BEDFORDSHIRE, UK -- Blunham Cricket Club's first and second teams went head-to-head for 105 hours, batting and bowling around the clock for five days through torrential rain, wind and tiredness - setting the new world record for the Longest cricket match.
Steve Harris, vice president of the Bedfordshire club, said: "We did it, everyone is celebrating in the clubhouse now, and I think we are all just realising what an undertaking it was. We are over the moon to have got it back. The New Zealanders warned us that if we broke their record they would come back after it so we will see if we have to do it all over again."   

The previous Guinness World Record for the Longest cricket match was 100 hours. Players are allowed a five minute break every hour. But apart from that the match is being played to standard ECB rules throughout.

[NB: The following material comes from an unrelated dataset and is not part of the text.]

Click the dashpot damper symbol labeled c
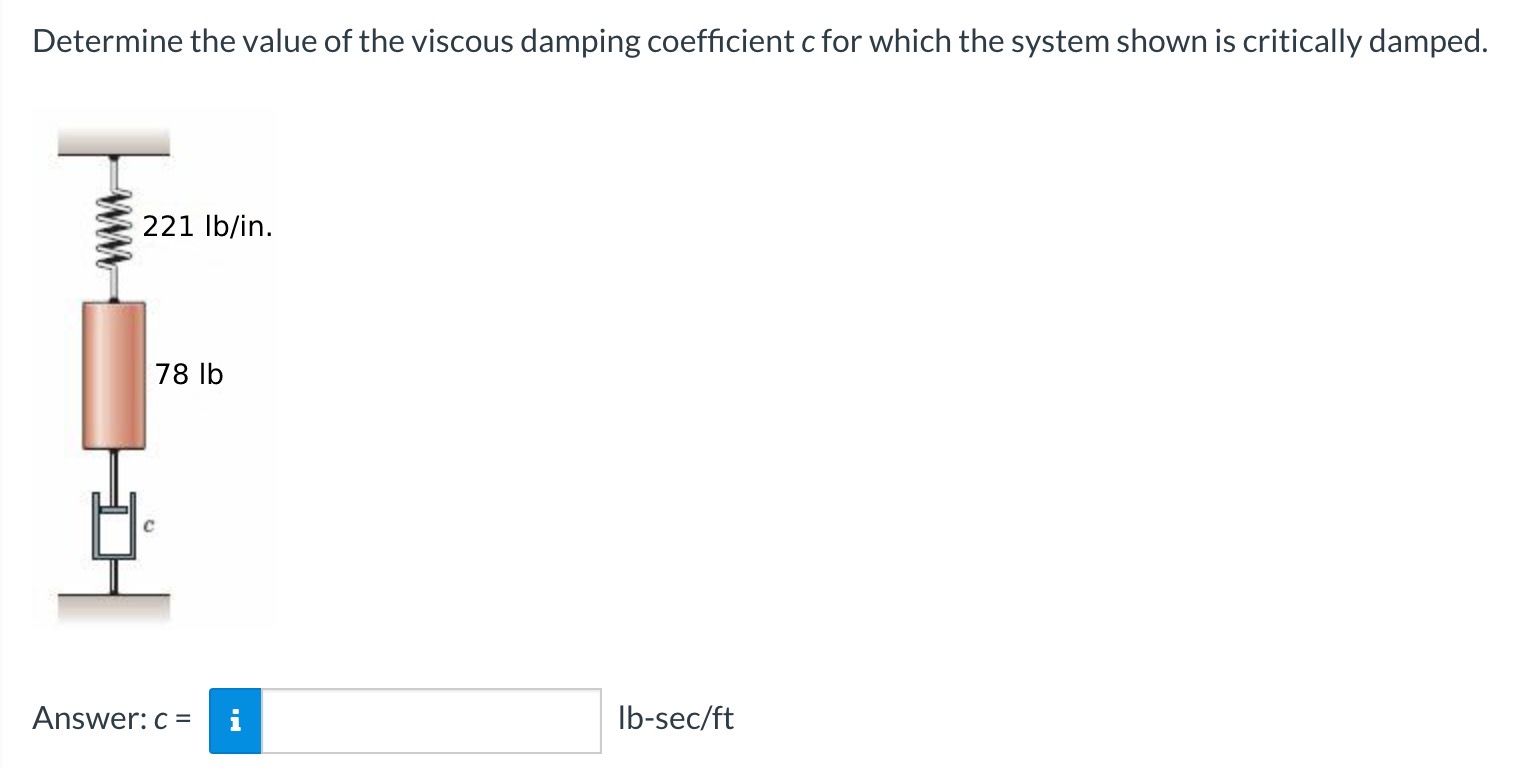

Neil Wildon from the Blunham Cricket Club, told BBC Three Counties: "We played through five days and four nights with no break at all.
"The weather, and particularly the persistent rain we had for the first 24 hours, made it very very hard work but the crowd support from the local community made it so worthwhile."

Blunham CC in Bedfordshire notched up an impressive 59 hours and 33 minutes continuous play in 2008.
But as is the way of English cricket, the Australians did one better the following year, with a club in New South Wales batting through 66 hours.
Not to be outdone, Cornwall Cricket Club in Auckland, New Zealand, then upped the ante, with a fixture reaching 100 hours in January.

The World's Longest cricket match raised around £17,000. The money will go towards the completion of a new club pavilion and a number of charities, principally Breast Cancer Research, Orchid (testicular, penile and prostate cancer research) and St. Johns Hospice, Moggerhanger.